We tend to think of infinity as a really, really big number. Jesus (and the Buddha) are in the “infinity business” – but they don’t appear interested in the big number ideal. John O’Donohue writes about our ceaseless greed as a grasping for infinity. We have traded in the infinities that Buddha and Jesus hint at for a really, really big number. Our cultures mock and belittle the unknowable and ineffable, but our souls thirst for the infinite – so we acquire and acquire, filling our houses and minds to the brim, yet our souls are not sated. O’Donohue writes, “It is our nature to seek the infinite. Consequently, the functionalist mind constructs its own infinite out of things, possessions, achievements, stimulants, and distractions. It is fixed on the treadmill of multiplication.” (Eternal Echoes, p. 80). Fixed and unsatiated.

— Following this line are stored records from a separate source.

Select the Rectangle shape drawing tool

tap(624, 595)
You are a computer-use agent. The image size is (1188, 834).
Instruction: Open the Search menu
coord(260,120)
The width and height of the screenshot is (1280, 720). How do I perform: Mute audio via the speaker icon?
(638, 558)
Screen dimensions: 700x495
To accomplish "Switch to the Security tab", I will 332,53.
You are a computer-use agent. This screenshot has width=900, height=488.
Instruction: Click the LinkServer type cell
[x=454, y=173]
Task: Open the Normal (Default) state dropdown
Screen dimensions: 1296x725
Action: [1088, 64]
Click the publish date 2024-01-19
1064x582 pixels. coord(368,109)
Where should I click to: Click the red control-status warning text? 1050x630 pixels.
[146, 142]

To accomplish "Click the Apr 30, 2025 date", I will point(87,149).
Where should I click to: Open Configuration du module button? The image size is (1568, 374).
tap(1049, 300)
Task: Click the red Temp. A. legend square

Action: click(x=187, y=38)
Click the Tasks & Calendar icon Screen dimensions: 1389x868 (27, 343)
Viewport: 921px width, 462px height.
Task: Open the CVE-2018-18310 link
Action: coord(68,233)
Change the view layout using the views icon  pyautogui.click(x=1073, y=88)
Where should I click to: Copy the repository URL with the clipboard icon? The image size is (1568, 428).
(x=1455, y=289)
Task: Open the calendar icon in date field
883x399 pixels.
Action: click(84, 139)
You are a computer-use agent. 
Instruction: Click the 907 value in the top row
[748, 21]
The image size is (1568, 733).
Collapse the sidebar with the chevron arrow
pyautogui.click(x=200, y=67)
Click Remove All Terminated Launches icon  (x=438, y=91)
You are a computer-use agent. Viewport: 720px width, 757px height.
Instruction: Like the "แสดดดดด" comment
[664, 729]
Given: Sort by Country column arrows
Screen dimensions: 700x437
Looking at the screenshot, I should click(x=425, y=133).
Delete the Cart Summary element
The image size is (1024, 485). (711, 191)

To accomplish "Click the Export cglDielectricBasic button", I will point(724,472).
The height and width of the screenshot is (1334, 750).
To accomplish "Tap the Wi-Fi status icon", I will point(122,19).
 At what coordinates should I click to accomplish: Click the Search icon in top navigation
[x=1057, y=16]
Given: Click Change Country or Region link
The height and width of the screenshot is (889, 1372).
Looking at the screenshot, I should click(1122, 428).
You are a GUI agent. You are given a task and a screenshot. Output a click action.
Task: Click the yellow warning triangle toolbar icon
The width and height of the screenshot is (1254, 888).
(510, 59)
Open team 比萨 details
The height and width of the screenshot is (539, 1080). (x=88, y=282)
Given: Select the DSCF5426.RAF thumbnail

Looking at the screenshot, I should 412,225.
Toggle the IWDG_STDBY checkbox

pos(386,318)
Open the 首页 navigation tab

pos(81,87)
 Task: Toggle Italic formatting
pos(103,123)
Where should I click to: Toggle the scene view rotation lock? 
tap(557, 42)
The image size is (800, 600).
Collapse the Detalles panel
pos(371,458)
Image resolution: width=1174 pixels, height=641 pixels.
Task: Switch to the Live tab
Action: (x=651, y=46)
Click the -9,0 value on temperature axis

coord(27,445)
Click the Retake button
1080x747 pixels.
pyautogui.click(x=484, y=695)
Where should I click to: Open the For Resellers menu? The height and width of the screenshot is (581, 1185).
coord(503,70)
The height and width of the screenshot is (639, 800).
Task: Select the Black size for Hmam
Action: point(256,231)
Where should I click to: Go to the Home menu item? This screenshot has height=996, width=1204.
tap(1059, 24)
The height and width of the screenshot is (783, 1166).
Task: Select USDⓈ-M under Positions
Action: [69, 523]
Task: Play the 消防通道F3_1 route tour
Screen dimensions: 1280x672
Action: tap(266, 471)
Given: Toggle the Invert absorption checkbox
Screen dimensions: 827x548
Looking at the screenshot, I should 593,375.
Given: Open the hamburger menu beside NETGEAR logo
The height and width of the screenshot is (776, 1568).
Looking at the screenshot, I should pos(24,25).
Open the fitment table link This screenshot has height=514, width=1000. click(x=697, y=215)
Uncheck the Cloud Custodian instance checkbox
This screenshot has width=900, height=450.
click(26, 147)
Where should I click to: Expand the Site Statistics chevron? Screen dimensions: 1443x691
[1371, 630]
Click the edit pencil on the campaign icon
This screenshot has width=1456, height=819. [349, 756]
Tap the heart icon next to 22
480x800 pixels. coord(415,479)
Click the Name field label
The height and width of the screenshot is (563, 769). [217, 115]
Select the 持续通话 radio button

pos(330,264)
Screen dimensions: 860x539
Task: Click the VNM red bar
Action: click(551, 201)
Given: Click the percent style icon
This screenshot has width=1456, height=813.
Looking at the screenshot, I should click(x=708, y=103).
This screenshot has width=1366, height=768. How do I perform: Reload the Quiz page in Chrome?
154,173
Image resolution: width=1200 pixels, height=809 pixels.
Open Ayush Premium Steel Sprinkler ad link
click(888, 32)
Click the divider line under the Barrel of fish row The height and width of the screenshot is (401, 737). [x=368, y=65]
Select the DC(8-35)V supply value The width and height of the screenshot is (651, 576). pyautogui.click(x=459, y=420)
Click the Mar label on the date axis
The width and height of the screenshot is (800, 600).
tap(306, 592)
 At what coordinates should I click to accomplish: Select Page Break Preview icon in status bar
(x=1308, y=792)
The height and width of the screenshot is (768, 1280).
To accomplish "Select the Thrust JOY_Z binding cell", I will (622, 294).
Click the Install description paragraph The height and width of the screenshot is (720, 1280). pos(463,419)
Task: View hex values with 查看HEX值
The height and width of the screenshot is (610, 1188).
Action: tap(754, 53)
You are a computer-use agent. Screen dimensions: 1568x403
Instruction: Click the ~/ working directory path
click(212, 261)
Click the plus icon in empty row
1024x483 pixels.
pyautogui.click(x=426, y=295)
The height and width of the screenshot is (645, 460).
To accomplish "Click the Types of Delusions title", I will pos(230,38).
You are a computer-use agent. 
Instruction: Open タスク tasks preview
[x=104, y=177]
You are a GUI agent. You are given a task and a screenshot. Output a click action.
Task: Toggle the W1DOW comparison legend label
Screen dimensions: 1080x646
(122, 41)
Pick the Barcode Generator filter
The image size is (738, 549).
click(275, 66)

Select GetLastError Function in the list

Dudjom Rinpoche writes, “The pure awareness of nowness is the real Buddha” (The Tibetan Book of Living & Dying, p. 45). The Eastern Orthodox monk Father Maximos says, “Whenever you meet someone on your way, in reality you meet God. And as you honor God you must honor the other because you have in front of you the presence of God. You don’t turn the other way to avoid someone you don’t like” (The Mountain of Silence, p. 64). The infinite is immeasurable. Dudjom Rinpoche is writing of “the real”; Fr. Maximos speaks of “in reality.” These religious leaders dwell in “the real,” in reality that is soaked with the Infinite. Here, there is no thirst.
Jesus’ parable of the landowner in Matthew 20 teases us about our obsession with numbers. The last is first? The first is last? What?! Wait, this doesn’t add up. It doesn’t make sense. But the problem is not with the kingdom of heaven which is like a landowner, the problem is with our worldly sense of measurement – our focus on the empirical, our measuring tools that simply can’t do the job. The Infinite is not a really big number.
The Infinite is, instead, available – you don’t need an abacus, a calculator, the most powerful super high-speed computer, or even a “good math brain” – the Infinite is right here, right now, right in front of us, if we have but eyes to see.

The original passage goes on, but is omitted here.